Les magistrats se sont étonnés que cette transaction n’ait pas été connue au sommet de l’Etat. Quel était par ailleurs l’intérêt pour Hariri de payer une telle somme ? Dominique de Villepin, considéré comme l’homme qui supervisait l’opération de blocage des commissions, a nié être au courant de ces transactions.
Ziad Takieddine le présente pourtant comme l'un des bénéficiaires, dans les années qui ont suivi, de commissions saoudiennes sur de nouveaux contrats, par l’intermédiaire de deux hommes : l’homme d’affaire saoudien Ali Bugshan et le français Alexandre Djouhri, aujourd’hui proche de Claude Guéant.

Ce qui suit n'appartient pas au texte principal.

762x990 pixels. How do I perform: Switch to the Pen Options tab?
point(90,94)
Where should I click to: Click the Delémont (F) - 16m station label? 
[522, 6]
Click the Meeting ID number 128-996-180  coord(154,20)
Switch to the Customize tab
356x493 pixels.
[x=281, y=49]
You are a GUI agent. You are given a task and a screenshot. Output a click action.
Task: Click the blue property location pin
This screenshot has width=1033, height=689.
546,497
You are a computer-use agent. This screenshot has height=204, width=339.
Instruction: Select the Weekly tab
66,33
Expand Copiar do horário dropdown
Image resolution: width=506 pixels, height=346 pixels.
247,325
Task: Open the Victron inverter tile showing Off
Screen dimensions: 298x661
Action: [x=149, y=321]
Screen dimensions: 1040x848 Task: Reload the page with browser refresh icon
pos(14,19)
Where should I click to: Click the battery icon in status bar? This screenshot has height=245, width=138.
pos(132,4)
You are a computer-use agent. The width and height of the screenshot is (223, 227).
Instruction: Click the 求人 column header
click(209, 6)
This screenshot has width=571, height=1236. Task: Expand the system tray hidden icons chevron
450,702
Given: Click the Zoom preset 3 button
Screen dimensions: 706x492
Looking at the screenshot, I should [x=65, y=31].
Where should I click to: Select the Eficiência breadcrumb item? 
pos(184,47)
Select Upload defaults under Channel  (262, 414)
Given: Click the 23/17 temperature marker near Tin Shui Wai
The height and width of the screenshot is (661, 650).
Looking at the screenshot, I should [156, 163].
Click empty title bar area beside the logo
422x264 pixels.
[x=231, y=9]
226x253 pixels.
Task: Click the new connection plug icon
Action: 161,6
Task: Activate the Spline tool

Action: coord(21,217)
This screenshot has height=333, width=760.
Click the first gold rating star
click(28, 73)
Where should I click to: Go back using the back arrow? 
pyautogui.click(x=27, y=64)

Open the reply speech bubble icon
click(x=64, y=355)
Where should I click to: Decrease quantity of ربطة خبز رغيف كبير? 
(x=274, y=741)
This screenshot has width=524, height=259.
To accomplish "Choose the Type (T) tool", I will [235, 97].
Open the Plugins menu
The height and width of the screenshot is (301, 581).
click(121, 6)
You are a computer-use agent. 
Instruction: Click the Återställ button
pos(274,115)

Ce sont des déclarations fantaisistes"
Interrogé sur ces accusations, l’ancien Premier ministre a répondu : "Je connais Djouhri depuis le milieu des années 1990, dans un cadre amical, sans aucun lien avec les affaires d’Etat. J’ignore si Djouhri connaissait à l’époque Bugshan, mais ils se connaissent aujourd’hui. Pour ma part, j’ai fait la connaissance de Bugshan dans mes fonctions d’avocat, début 2008. Le groupe Bugshan est un grand groupe industriel saoudien."
Dominique de Villepin n’a pas précisé s’il travaillait aujourd’hui, en tant qu’avocat, pour l’homme d’affaires saoudien, ni quel dossier il suivait pour Bugshan, présenté comme un intermédiaire dans des contrats d’armement signés par la France entre 2002 et 2004. Selon les graves accusations, non prouvées, de Ziad Takieddine, et selon les magistrats, Dominique de Villepin aurait bénéficié de commissions par le biais de sociétés créées par Alexandre Djouri.
Réponse de l’intéressé : "Ce sont des déclarations fantaisistes." Pourtant, d'après les magistrats, l’ancien directeur général de la Sofresa, Jacques-Yves Gourcuff, a reconnu que le "réseau Bugshan a remplacé le réseau K (Takieddine) pour tous les contrats dans lesquels était intervenu le réseau K. Il aurait été imposé par Michel Mazens, numéro un de la Sofresa, qui aurait reçu des ordres supérieurs". Ce témoignage clé du fonctionnaire, aujourd’hui à la retraite, donne du crédit aux accusations portées par Ziad Takieddine contre le pouvoir chiraquien.